Neither is Butler v. Lee, 97 Ga. App. 184 (102 SE2d 498)
; nor Utica Mut. Ins. Co. v. Pioda, 90 Ga. App. 593 (83 SE2d 627)
; nor Ocean Acc. &c. Co. v. Hulsey, 105 Ga. App. 479 (125 SE2d 115)
, all cited in the majority opinion, in point here since none of these cases dealt with wages received by the claimant during the period of disability. The only case cited in the majority opinion which supports the conclusion reached therein is the Louisiana Court of Appeals case.
The reasoning behind the credit for wages paid rule is based on the theory that the employee, though returning to work, was not actually earning his wages and therefore the wages paid him during such re-employment period were actually intended by the employer to be in the nature of a gratuity and in lieu of the payment of compensation.

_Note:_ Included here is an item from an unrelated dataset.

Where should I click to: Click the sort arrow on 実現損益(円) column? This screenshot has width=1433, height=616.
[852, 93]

This rationale has not been followed by the Georgia courts and we have simply stated that the employer is entitled to credit for wages paid during the period of re-employment against his liability for the payment of compensation without making any reference to the question of the intentions of the parties. See Sears, Roebuck & Co., supra, and Davis, supra. Under these rulings we must conclude that they stand for the proposition that the credit is to be allowed to the employer regardless of the basis upon which the wages are paid. The effect Of these cases is therefore to hold that when the claimant elects to return to employment at a wage equal to or in excess of that which he was receiving at the time of his injury, the employer (though still bound by the award) is entitled to a credit equal to the amount of the award during such periods of re-employment. On this basis there can be no distinction between wages paid by the liable employer or by any other employer, the election to receive wages in lieu of compensation having been made by the claimant.

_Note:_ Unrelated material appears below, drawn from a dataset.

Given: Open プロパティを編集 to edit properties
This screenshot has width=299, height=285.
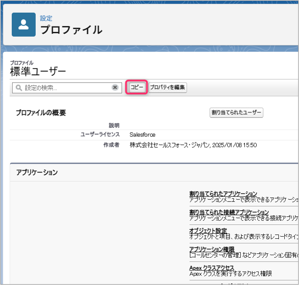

Thus, it can be seen that this court has greatly enlarged upon the credit principle. Complete Auto Transit v. Davis, 106 Ga. App. 369
, supra, and Lumbermen's Mut. Cas. Co. v. Cook, 69 Ga. App. 131 (25 SE2d 67)
Since Georgia courts have not limited the credit principle to situations where wages paid are in the nature of a gratuity and intended by the parties to be in lieu of compensation, the statement quoted by Judge Eberhardt from Larson's treatise to the effect that the credit rule never applies to wages received from other employers has no application. Larson's conclusion in this respect is based on a rationale not engrafted upon the decisions of our appellate courts.
This dissent is not based on sentiment, policy consideration, or a search for a given result but rather upon the only logical conclusion which can be reached from the Georgia case law dealing with this subject.
We are not here concerned with amending or changing the award. This can clearly be done only upon an application to the board by one of the parties. The employer's liability continues in full force and effect. However, the employer need not make application for a change in condition in order to have the matter of credit for wages paid adjudicated, for as stated in the Davis case, supra: "The credit which the employer may take for wages paid is earned each week and it may be asserted by him at any time thereafter when the employee seeks to enforce payment of the compensation due and unpaid during the period of re-employment. This may be done by way of an affidavit of illegality if judgment and execution have been obtained from the superior court for the accruing and unpaid compensation payments or, prior to judgment we think that a determination of the amount of credits due could be made by the board under an appropriate application for a hearing on the question, pursuant to the provisions of Code 114-715. This procedure would in no way have the effect of amending, varying, or changing the award, but merely permits the application on the award of that credit which the law permits." Where the only issue involved is credit for wages paid the principle of res judicata as applied to awards simply does not apply.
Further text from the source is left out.